Directive -> Replace "button" with "control" in the lines starting at the one that contains "The height and width of the screenshot is (261, 373)." and ending at the one that contains "Action: 74,120", and give only those lines again with everything else left unchanged.

Provided information ->

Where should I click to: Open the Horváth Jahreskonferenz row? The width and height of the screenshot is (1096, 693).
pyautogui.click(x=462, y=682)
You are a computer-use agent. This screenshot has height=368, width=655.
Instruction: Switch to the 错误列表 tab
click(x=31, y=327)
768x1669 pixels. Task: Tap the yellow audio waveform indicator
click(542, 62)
==
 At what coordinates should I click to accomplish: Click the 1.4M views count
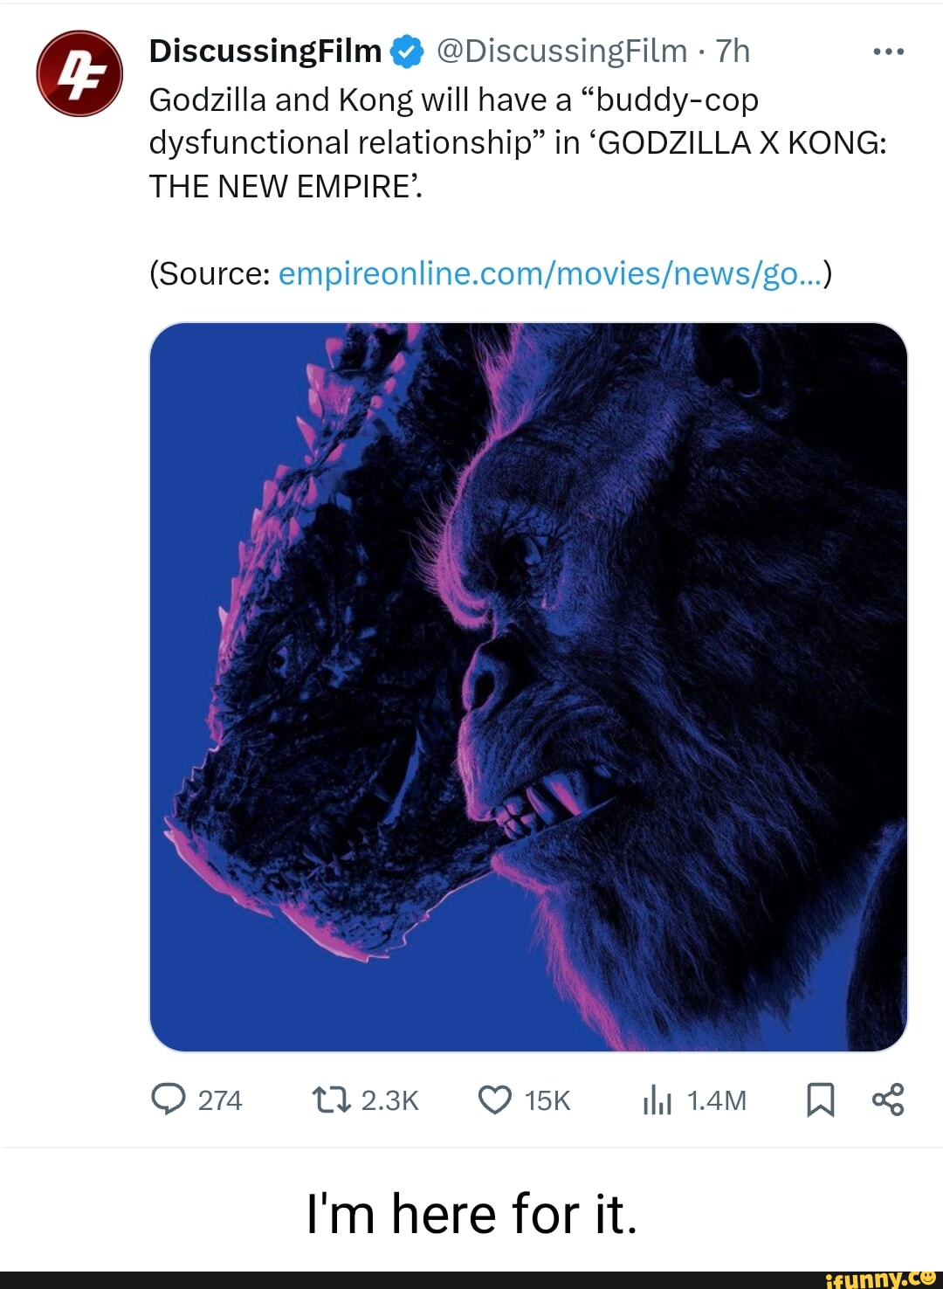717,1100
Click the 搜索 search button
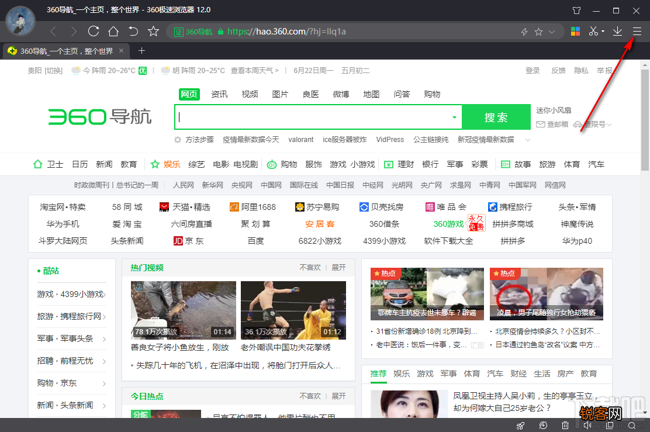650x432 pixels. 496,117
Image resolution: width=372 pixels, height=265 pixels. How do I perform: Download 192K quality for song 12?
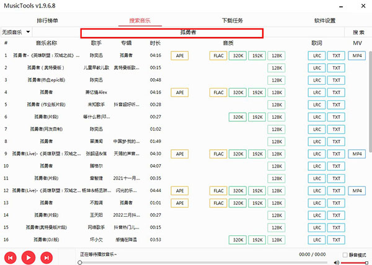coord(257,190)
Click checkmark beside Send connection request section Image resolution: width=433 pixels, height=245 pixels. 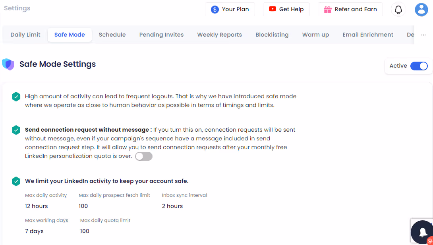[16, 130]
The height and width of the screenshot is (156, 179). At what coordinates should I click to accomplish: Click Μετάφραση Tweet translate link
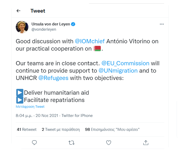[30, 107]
* * *
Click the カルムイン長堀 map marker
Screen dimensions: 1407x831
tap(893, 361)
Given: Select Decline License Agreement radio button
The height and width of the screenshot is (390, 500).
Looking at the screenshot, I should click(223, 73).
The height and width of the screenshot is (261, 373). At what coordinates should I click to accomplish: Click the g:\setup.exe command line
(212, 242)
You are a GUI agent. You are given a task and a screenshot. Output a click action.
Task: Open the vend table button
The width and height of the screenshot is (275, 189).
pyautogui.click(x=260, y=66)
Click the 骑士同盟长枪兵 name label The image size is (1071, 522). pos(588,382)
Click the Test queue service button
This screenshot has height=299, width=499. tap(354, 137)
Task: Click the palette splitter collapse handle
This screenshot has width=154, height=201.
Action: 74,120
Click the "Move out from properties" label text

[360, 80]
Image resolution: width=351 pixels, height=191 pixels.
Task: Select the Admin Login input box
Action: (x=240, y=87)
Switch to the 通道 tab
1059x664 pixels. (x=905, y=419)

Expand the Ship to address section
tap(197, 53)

Exercise response ->
The height and width of the screenshot is (261, 373). At what coordinates should I click to accomplish: Click the g:\setup.exe command line
(212, 242)
You are a GUI agent. You are given a task and a screenshot. Output a click action.
Task: Open the vend table control
The width and height of the screenshot is (275, 189).
pyautogui.click(x=260, y=66)
Click the 骑士同盟长枪兵 name label The image size is (1071, 522). pos(588,382)
Click the Test queue service control
This screenshot has height=299, width=499. tap(354, 137)
Task: Click the palette splitter collapse handle
This screenshot has width=154, height=201.
Action: 74,120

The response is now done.